Nesse dia 6 sem a intervenção de soldados do exército do 20º/1º Regimento de Cavalaria Motorizado, sob o comando do tenente-coronel Isauro Piaguaçu Pires Correa, teríamos uma carnificina. Isto porque voz de comandando não identificada bradou no meio da multidão:


“quem tem arma em casa vá buscar”.

Populares que iniciam os protestos em frente à Catedral (perímetro fechado ao publico pela BM) decidem se armar para invadir o quartel do Comando de Policiamento de Área-3 (CPA-3) localizado no prédio que hoje é sede Instituto de Idiomas da UPF, na avenida Brasil.

Minutos antes dos soldados do exército que vieram do Quartel pela rua Teixeira Soares entrarem à esquerda na Avenida Brasil eu estava em frente da agora Loja Doce Mania passando boletim para a Rádio Guaíba de Porto Alegre quando uma bala explode no prédio, algo como palmo em meio acima da minha cabeça.

Colegas jornalistas e eu escrevemos à saciedade que as ocorrências desses dias de fevereiro de 1979 constituíram-se em levante gigante tendo como força subjacente o cansaço, o ódio contra a ditadura militar. Será? Essa tese foi encampada por também por historiadores e sociólogos e tal acontecimento é sempre rememorado como sendo produzido pelo cansaço da população de Passo Fundo para com a ditadura.
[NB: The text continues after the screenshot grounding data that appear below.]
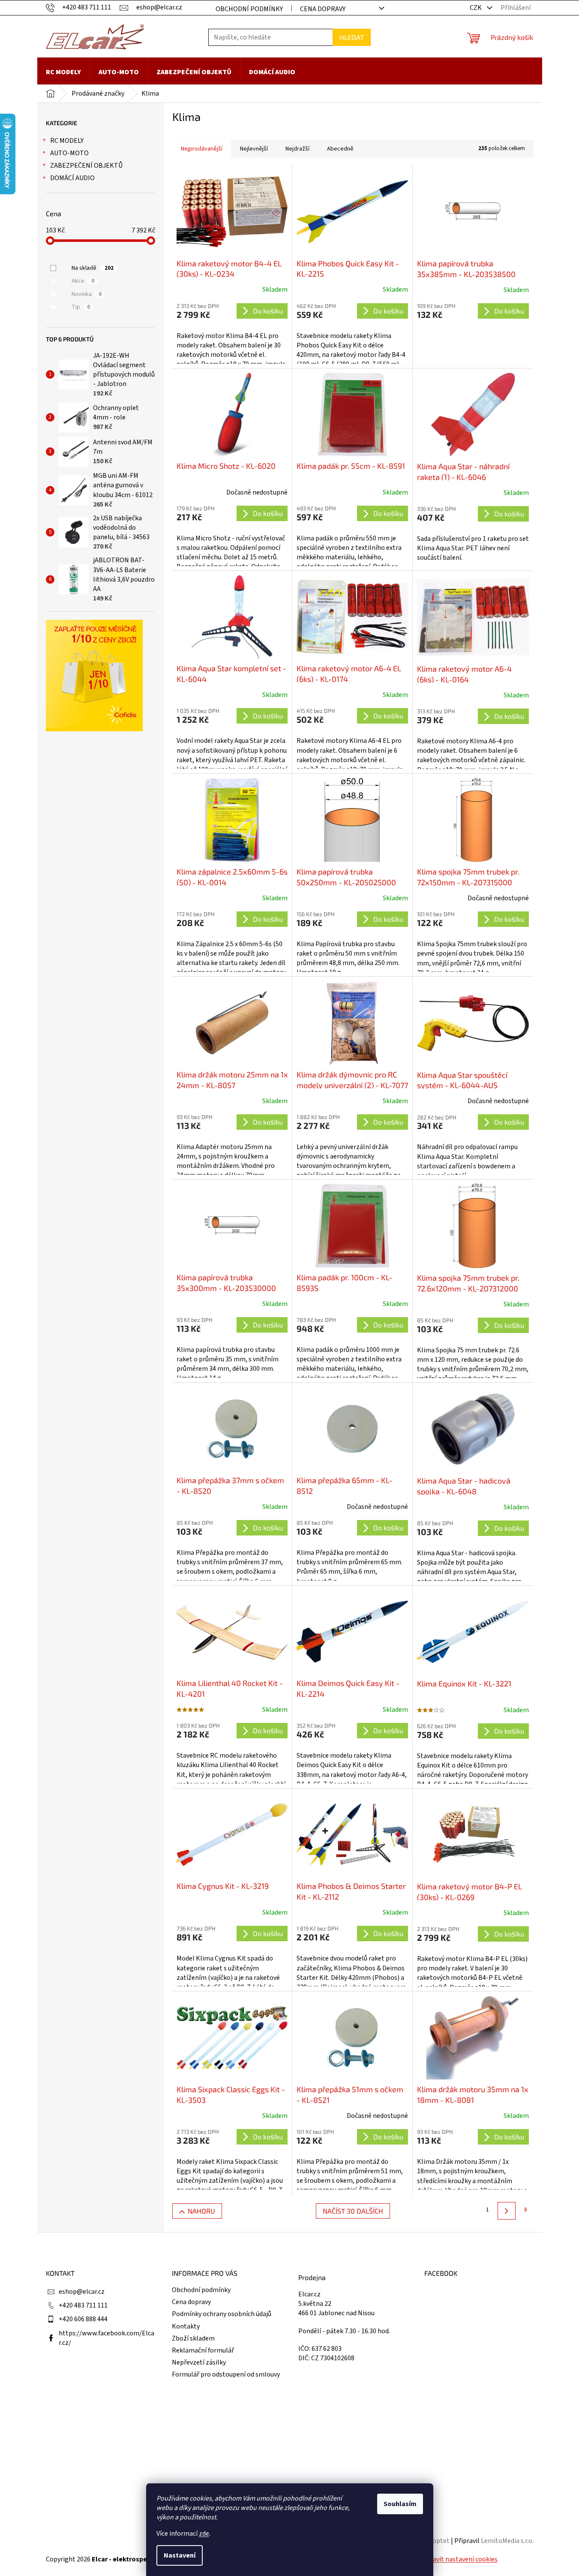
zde (204, 2533)
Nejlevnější (254, 149)
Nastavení (179, 2555)
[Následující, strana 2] (506, 2211)
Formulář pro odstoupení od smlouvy (226, 2374)
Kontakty (186, 2326)
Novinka (87, 294)
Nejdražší (297, 149)
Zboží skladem (193, 2338)
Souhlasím (400, 2504)
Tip (81, 307)
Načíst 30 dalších (353, 2211)
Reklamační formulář (203, 2350)
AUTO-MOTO (69, 153)
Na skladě (93, 268)
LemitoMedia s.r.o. (507, 2541)
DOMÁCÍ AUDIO (72, 178)
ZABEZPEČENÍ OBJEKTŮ (86, 165)
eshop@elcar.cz (82, 2291)
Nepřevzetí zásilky (199, 2362)
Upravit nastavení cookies (460, 2559)
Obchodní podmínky (249, 9)
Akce (83, 281)
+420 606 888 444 (83, 2319)
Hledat (351, 37)
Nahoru (201, 2211)
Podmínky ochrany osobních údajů (221, 2314)
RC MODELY (67, 140)
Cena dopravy (322, 9)
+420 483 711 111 (83, 2305)
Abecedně (340, 149)
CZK (476, 7)
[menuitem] (63, 72)
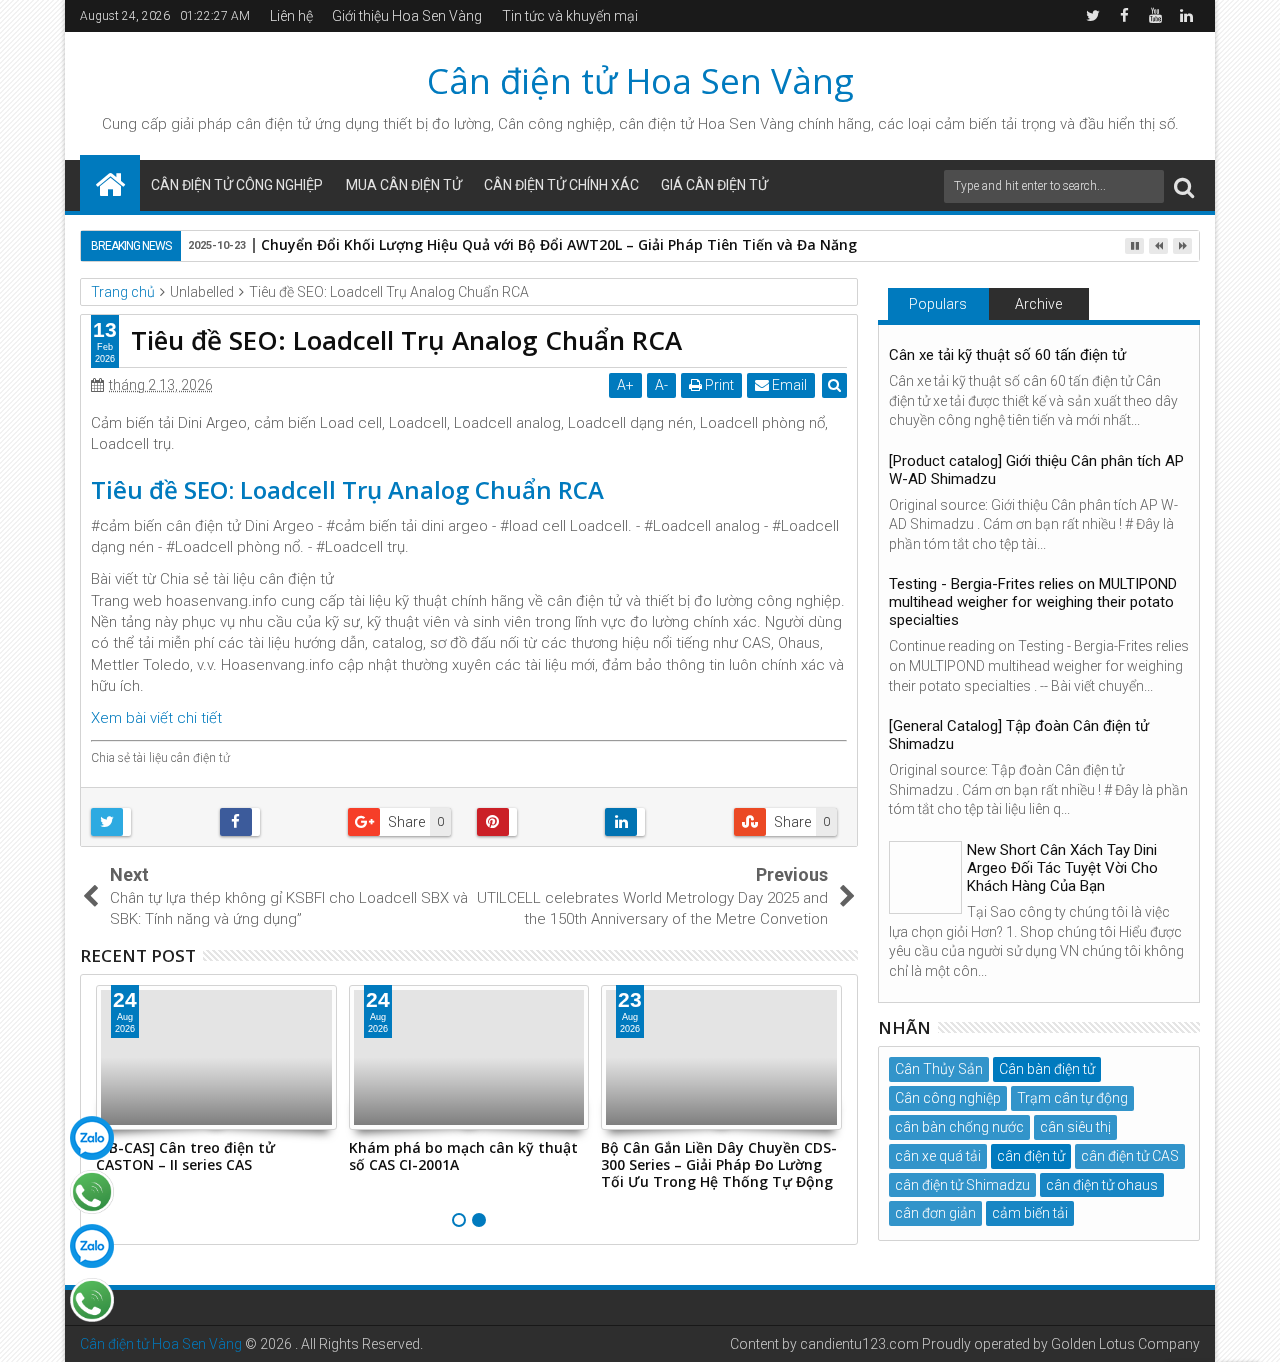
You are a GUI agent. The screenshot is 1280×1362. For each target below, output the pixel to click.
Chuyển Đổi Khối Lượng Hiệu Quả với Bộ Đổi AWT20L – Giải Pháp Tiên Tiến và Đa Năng (559, 244)
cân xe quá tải (938, 1156)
Reitero indagando: o tiro nas costas do jovem Clodoaldo foi a senha para os passo-fundenses demonstrar total indignação contra a ditadura? Ou seja, a repercussão da ditadura foi tão violenta em Passo Fundo que levou parcela da população ao paroxismo e sair às ruas para descarregar o que a opressão introjetara em seus seres?
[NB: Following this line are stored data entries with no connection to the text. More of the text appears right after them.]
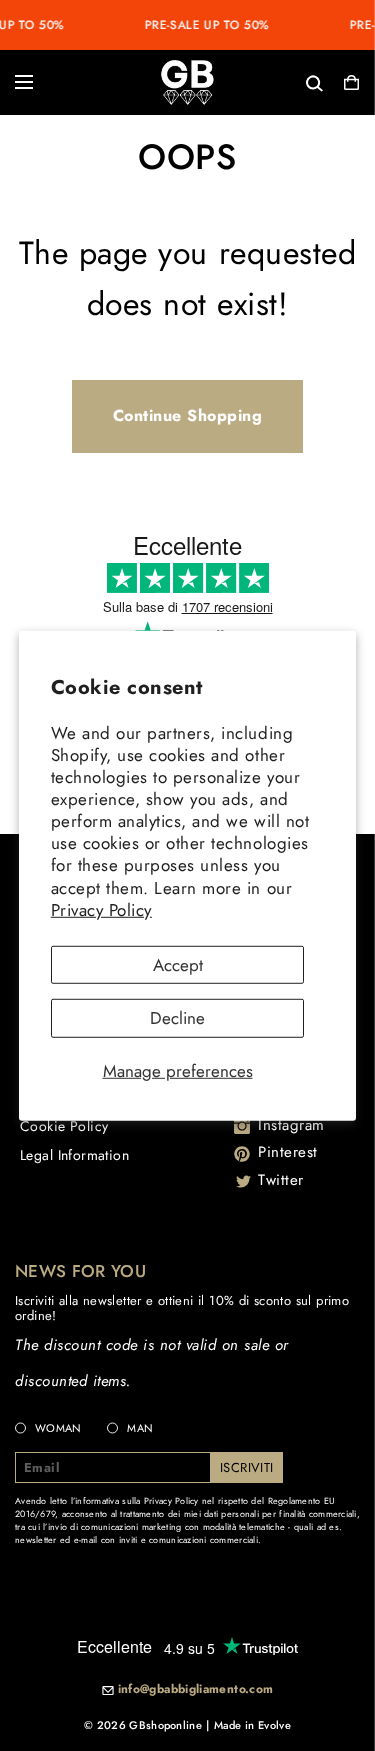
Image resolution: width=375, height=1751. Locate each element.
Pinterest (288, 1152)
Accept (178, 964)
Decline (177, 1018)
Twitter (281, 1180)
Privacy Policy (101, 909)
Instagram (291, 1125)
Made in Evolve (253, 1725)
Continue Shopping (188, 415)
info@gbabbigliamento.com (196, 1690)
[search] (249, 81)
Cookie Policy (64, 1126)
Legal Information (74, 1155)
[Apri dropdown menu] (24, 82)
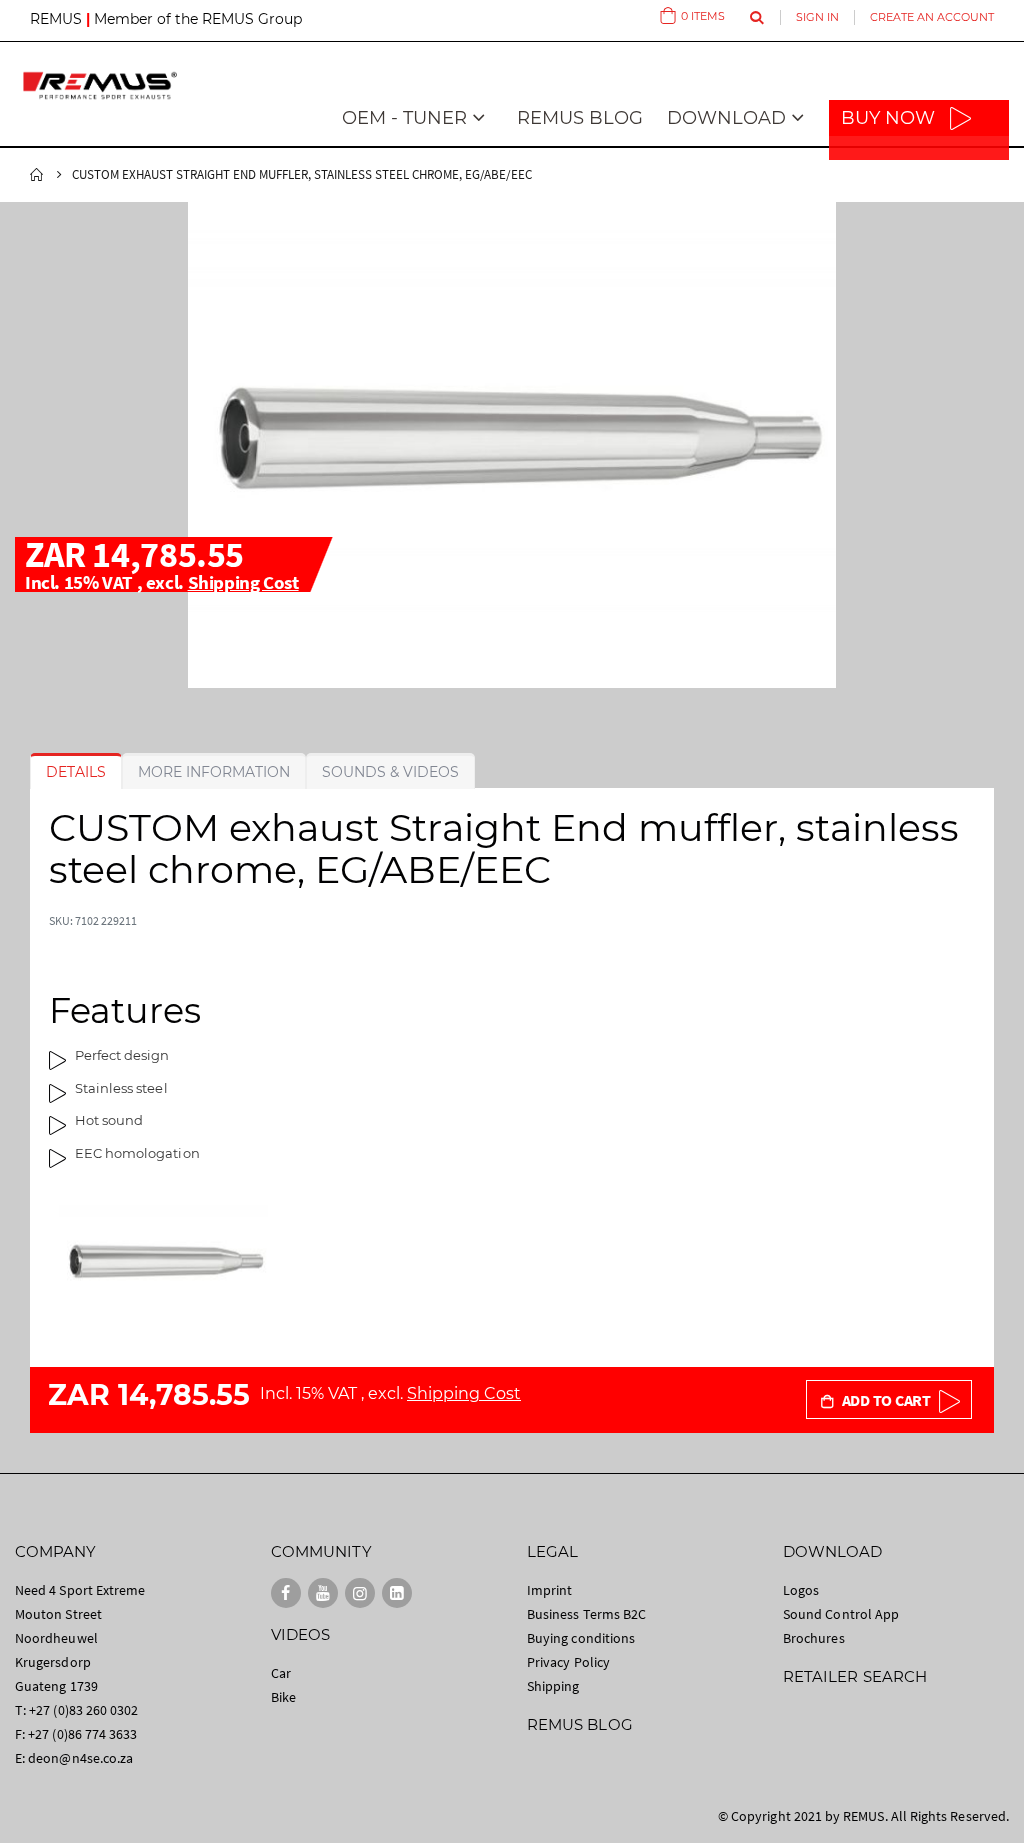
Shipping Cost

Quem, como eu, pagou preço alto por enfrentar o arbítrio não vai aqui negar ou dizer que reflexos das condições de excepcionalidades institucionais então vividas não tiveram algum tipo influência nesse episódio. Até porque devemos combater sempre as ditaduras, mas debitar à nossa todos os males que padecemos é ignorância e comodismo – ignorância e comodismo que podem aplainar o caminho para novas ditaduras.

Aprendi, depois de 50 anos de jornalismo, que é fácil levantar uma causa quando se tem dificuldade ou não se tem tempo para detectar todas as causas que podem estar na natureza íntima de um acontecimento emblemático como esse.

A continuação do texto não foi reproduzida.